[Requirement]:
Nothing but the lines from the line with "Click the Mid" to the end of the records below should appear in the answer, each exactly as given.
(Supplied material begins)
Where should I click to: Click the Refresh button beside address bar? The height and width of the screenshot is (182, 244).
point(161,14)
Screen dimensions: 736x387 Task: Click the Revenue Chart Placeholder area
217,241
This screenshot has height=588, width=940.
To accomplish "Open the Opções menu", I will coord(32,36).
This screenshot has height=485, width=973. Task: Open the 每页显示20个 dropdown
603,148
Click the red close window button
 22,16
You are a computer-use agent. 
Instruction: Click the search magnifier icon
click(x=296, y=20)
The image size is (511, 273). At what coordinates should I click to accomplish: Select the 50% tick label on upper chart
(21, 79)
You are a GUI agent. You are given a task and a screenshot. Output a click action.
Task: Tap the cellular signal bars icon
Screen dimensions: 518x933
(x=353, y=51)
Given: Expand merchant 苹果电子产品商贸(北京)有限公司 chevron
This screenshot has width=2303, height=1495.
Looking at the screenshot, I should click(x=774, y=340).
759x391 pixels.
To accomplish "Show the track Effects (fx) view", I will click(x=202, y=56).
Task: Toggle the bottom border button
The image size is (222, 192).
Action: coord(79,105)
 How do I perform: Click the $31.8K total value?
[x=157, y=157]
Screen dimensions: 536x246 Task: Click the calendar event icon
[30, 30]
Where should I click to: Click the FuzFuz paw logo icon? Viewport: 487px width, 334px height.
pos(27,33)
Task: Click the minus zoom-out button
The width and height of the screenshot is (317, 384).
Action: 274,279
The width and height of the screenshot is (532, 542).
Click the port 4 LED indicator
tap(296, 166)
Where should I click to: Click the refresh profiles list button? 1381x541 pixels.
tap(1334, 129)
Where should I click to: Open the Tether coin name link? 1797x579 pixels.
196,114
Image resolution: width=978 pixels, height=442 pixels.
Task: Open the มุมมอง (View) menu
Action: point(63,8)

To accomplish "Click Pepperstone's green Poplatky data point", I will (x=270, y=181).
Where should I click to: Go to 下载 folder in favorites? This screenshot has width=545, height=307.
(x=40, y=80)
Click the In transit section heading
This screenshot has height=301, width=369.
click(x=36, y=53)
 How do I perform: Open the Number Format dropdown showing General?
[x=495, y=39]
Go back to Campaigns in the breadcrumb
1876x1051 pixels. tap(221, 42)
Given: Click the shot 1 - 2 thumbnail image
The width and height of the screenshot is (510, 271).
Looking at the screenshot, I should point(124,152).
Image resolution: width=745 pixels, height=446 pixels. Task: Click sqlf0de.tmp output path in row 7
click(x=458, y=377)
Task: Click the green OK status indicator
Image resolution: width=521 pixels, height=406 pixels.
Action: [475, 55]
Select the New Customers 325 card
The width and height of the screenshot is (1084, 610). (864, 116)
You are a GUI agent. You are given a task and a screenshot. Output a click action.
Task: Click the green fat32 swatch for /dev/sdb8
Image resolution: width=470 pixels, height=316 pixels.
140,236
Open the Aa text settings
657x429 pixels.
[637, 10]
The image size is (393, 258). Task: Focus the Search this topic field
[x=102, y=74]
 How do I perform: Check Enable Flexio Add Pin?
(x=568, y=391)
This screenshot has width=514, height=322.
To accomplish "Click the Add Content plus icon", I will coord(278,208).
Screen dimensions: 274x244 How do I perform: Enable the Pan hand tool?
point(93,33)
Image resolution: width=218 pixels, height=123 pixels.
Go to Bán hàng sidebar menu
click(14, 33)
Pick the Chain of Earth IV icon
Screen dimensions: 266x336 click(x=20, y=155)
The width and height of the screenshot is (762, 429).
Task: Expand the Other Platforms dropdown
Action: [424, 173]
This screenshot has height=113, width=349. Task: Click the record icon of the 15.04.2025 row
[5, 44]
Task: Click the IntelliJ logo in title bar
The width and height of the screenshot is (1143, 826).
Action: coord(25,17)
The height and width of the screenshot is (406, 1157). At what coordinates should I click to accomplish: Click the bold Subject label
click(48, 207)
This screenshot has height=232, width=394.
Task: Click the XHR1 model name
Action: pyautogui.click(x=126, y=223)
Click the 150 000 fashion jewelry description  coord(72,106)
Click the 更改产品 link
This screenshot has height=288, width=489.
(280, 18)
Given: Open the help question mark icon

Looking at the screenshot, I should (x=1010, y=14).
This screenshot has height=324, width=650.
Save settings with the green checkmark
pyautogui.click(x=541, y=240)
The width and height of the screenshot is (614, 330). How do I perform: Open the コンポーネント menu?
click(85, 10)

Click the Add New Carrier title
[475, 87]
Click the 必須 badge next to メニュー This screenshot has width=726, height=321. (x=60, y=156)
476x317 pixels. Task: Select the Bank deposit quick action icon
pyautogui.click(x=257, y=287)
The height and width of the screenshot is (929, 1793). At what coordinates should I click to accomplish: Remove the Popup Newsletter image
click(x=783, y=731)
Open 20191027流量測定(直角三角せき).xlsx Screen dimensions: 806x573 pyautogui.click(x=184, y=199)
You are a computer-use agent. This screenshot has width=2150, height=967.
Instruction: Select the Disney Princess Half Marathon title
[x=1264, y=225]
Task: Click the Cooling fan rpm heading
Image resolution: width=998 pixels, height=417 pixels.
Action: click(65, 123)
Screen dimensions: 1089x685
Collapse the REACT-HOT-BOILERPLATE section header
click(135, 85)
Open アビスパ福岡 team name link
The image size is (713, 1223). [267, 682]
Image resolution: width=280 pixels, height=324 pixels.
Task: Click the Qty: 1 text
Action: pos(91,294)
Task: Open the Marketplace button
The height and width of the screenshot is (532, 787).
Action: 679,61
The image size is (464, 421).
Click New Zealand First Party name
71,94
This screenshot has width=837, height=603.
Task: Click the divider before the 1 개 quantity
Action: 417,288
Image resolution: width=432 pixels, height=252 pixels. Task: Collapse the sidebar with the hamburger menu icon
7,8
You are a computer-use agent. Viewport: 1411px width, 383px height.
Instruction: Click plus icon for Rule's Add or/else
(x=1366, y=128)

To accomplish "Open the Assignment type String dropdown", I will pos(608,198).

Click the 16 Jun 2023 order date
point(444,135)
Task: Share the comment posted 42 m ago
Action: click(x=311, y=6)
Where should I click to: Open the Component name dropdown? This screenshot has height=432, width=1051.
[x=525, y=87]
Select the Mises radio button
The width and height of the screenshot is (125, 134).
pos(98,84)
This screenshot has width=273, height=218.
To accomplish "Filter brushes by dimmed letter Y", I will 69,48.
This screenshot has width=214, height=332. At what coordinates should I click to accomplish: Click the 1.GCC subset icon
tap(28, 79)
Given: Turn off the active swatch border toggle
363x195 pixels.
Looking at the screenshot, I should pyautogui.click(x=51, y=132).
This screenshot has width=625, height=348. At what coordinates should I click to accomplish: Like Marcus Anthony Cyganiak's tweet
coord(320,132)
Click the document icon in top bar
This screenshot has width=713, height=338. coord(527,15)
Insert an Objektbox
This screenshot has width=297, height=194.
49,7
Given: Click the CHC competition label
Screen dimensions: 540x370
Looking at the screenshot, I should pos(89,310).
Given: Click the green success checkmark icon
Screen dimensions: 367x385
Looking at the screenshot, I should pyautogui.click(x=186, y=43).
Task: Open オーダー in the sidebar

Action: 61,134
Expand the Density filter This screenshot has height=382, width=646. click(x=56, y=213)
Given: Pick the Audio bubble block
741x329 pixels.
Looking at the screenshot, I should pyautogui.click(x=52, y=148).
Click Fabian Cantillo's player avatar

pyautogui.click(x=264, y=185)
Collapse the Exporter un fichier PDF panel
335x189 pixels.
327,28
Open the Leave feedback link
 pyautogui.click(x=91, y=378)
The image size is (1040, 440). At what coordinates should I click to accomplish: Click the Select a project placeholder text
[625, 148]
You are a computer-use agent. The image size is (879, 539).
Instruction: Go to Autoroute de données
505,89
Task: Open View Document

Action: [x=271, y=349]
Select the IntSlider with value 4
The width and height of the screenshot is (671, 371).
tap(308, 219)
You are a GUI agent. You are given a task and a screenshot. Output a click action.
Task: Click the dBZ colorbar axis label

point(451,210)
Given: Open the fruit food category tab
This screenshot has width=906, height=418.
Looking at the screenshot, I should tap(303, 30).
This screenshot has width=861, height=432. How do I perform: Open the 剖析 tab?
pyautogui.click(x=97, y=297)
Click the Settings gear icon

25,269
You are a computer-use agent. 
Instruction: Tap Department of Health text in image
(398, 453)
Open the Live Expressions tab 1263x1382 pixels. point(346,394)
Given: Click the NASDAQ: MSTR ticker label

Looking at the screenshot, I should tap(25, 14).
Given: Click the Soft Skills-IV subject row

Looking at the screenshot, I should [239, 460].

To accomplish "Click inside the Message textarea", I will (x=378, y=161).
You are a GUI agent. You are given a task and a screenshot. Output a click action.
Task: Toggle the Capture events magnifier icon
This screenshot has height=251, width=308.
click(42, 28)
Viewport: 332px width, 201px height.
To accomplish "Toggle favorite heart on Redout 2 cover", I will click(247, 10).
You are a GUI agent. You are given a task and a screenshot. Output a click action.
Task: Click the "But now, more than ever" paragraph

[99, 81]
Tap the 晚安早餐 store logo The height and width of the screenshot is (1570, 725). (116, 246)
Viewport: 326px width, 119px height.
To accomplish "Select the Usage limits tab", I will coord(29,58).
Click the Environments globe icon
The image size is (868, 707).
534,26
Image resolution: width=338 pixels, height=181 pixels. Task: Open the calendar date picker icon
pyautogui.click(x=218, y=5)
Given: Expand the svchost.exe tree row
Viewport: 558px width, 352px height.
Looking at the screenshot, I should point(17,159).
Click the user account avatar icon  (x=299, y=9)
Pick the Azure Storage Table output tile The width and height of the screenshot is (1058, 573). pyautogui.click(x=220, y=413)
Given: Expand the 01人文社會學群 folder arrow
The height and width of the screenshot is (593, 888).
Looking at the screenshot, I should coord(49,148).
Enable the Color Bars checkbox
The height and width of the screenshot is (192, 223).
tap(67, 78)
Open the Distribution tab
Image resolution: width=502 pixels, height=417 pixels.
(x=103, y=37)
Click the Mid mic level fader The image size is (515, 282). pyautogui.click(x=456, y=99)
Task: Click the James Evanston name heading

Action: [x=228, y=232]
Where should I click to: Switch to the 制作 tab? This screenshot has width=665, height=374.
(Supplied material ends)
[Completed task]:
Click the Mid mic level fader The image size is (515, 282). pyautogui.click(x=456, y=99)
Task: Click the James Evanston name heading

Action: [x=228, y=232]
Where should I click to: Switch to the 制作 tab? This screenshot has width=665, height=374.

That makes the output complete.